Your assignment: In the listing below, find each line holding "This" and copy it.

Extracted entries:
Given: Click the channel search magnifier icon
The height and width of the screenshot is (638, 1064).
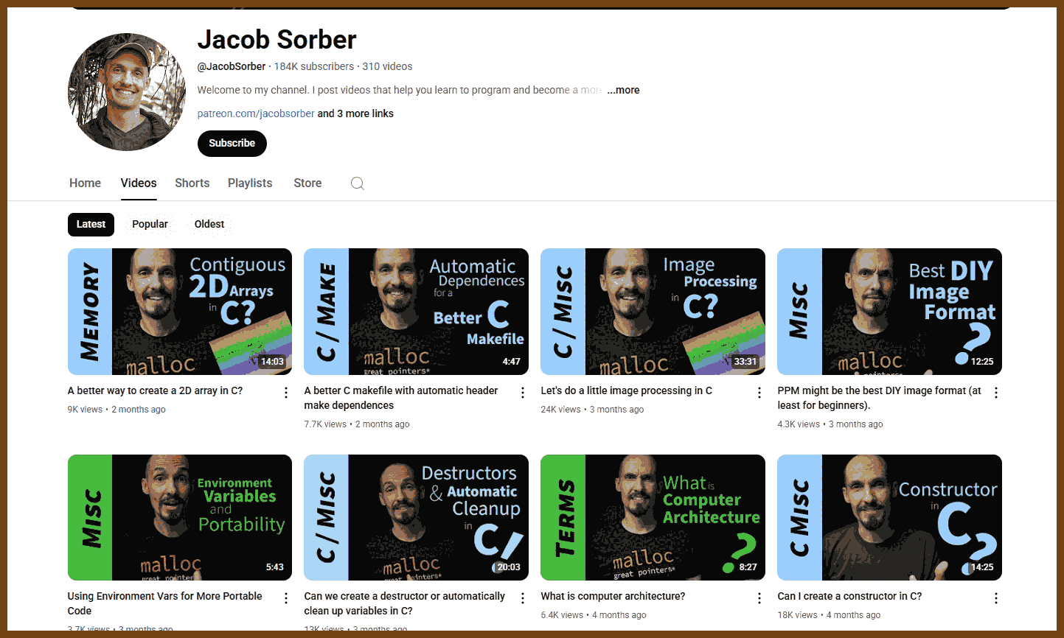Looking at the screenshot, I should (x=358, y=183).
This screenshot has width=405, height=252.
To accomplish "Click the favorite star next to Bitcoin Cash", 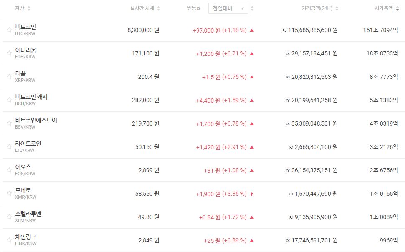I will pyautogui.click(x=9, y=100).
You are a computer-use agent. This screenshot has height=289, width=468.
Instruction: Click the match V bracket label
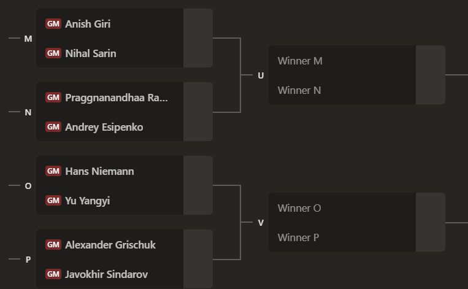pyautogui.click(x=261, y=223)
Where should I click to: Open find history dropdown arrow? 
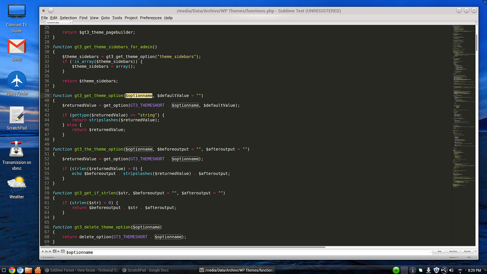click(x=430, y=252)
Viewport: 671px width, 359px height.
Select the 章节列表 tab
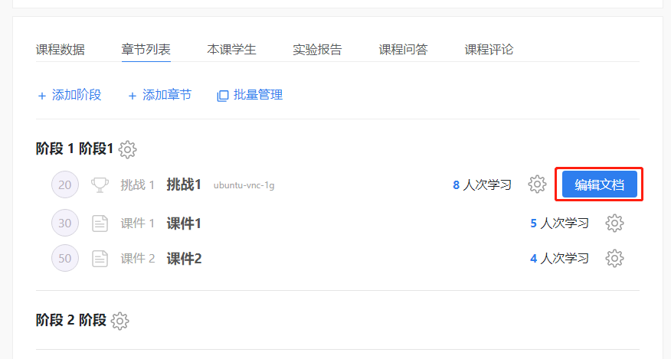pos(146,50)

Task solution:
This screenshot has width=405, height=252.
You are a computer-use agent. This screenshot has height=289, width=468.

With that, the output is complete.